Exactly and only the lines from the one with "Task: Click the Liaison : label" through the last line of the records need to be set down; please skip the pictures.
---------- Exercise input
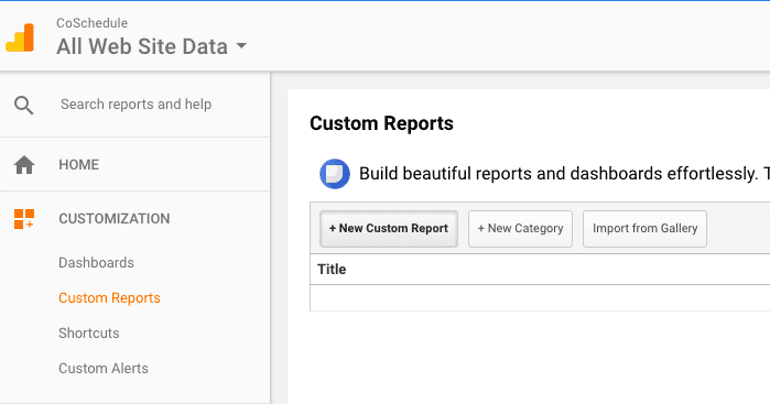The width and height of the screenshot is (770, 404).
Task: Click the CoSchedule account name
Action: pyautogui.click(x=92, y=23)
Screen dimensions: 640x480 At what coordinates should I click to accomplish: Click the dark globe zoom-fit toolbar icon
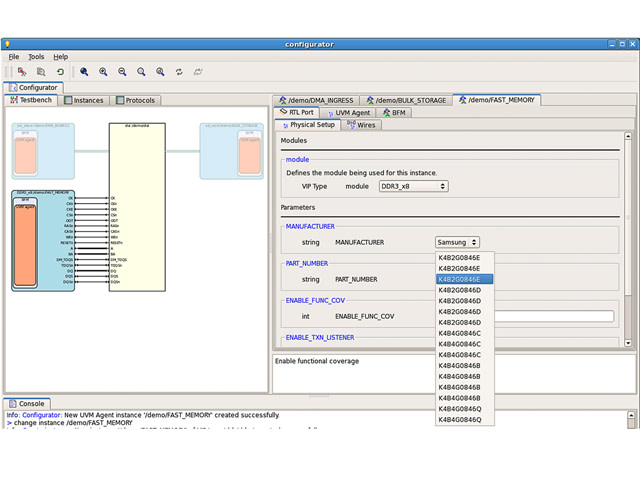point(84,72)
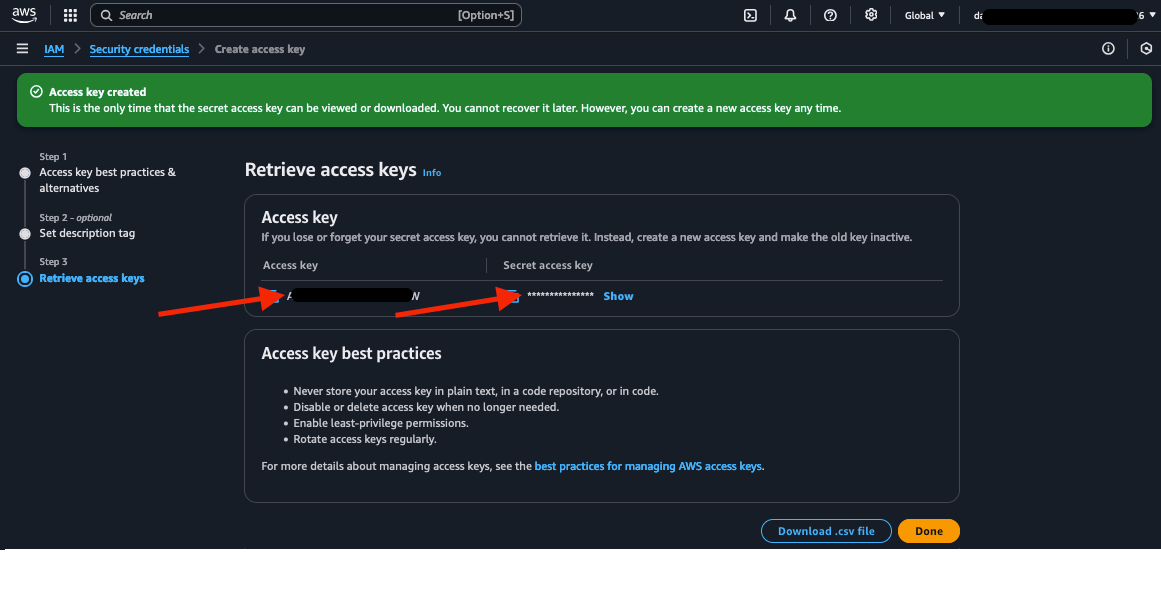Navigate to Security credentials breadcrumb

[139, 49]
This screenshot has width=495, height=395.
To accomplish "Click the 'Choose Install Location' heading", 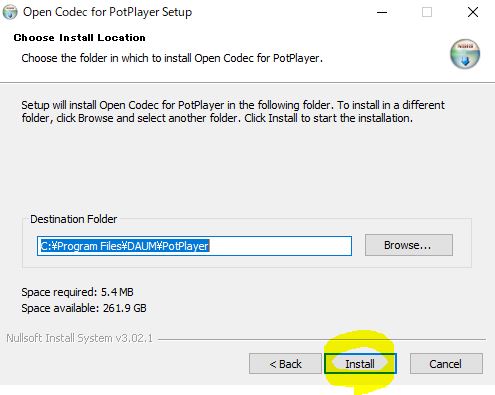I will pyautogui.click(x=80, y=38).
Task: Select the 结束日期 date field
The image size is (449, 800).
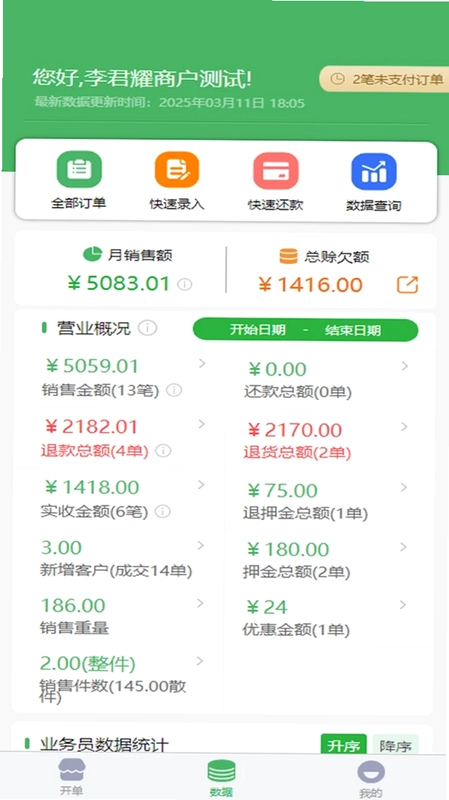Action: pos(353,331)
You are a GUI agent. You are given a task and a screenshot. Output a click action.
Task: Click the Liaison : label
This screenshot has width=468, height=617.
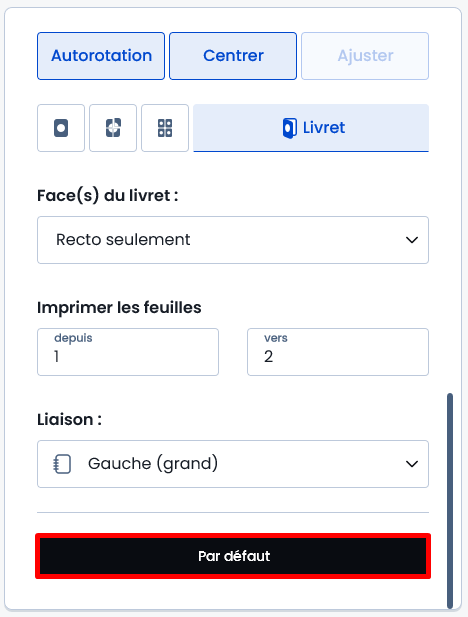70,419
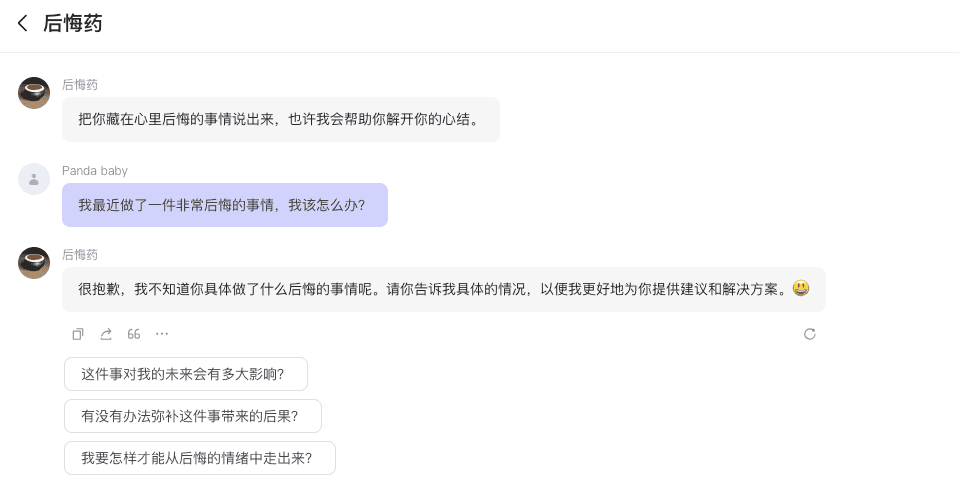Screen dimensions: 959x504
Task: Click the Panda baby sender name
Action: (95, 171)
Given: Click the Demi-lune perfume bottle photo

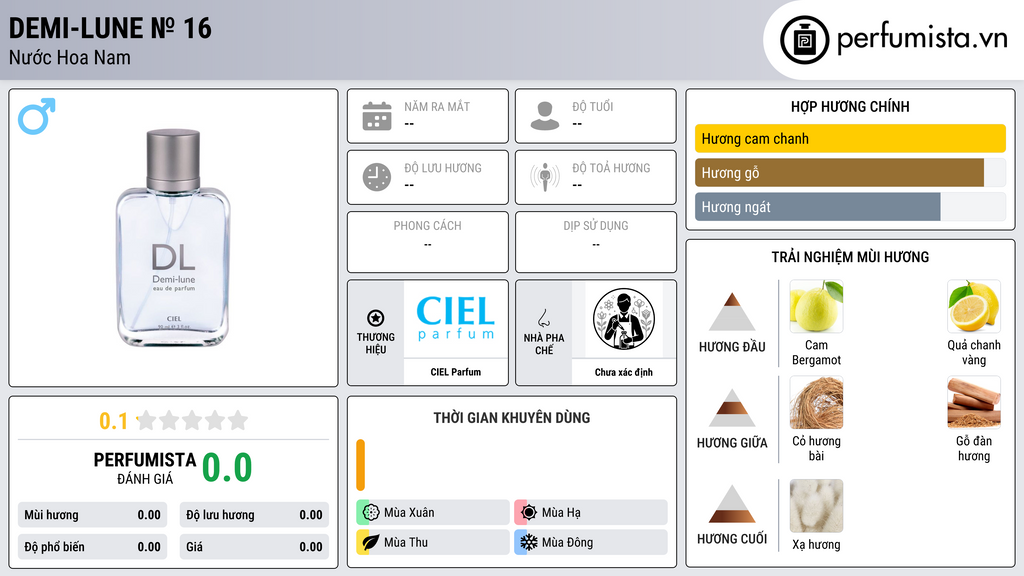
--------------------
#### Exercise result
Task: Click the Liaison : label
This screenshot has width=468, height=617.
70,419
Screen dimensions: 959x504
Task: Click the Panda baby sender name
Action: (95, 171)
Given: Click the Demi-lune perfume bottle photo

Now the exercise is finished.